DATA Block Start
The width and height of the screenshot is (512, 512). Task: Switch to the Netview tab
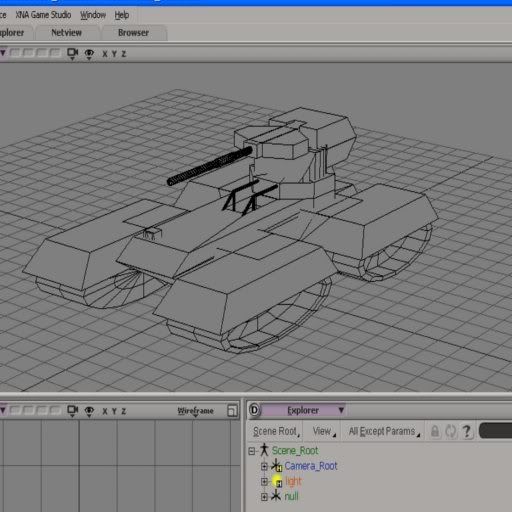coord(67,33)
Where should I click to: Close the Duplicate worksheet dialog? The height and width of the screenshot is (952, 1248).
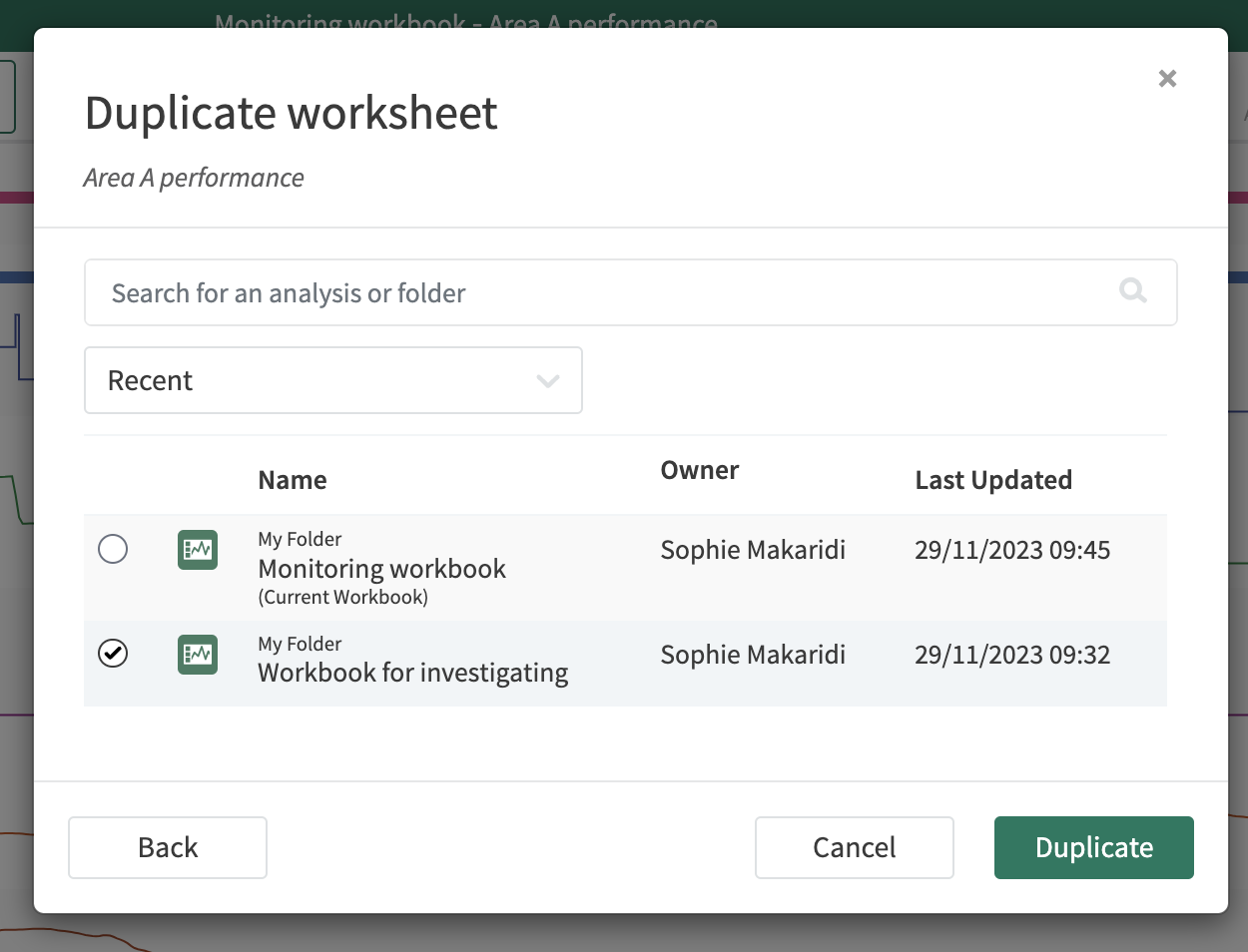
DATA Block End
DATA Block Start
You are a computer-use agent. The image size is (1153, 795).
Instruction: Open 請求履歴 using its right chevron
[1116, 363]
DATA Block End
**REQUIRED ACTION:** Of the lines above, quote exactly those from the one with "The width and" through the one with "Where should I", ends included; pictures stay out.

**ANSWER TO THE PROBLEM:**
The width and height of the screenshot is (512, 512). Task: Switch to the Netview tab
coord(67,33)
Where should I click to: Close the Duplicate worksheet dialog? The height and width of the screenshot is (952, 1248).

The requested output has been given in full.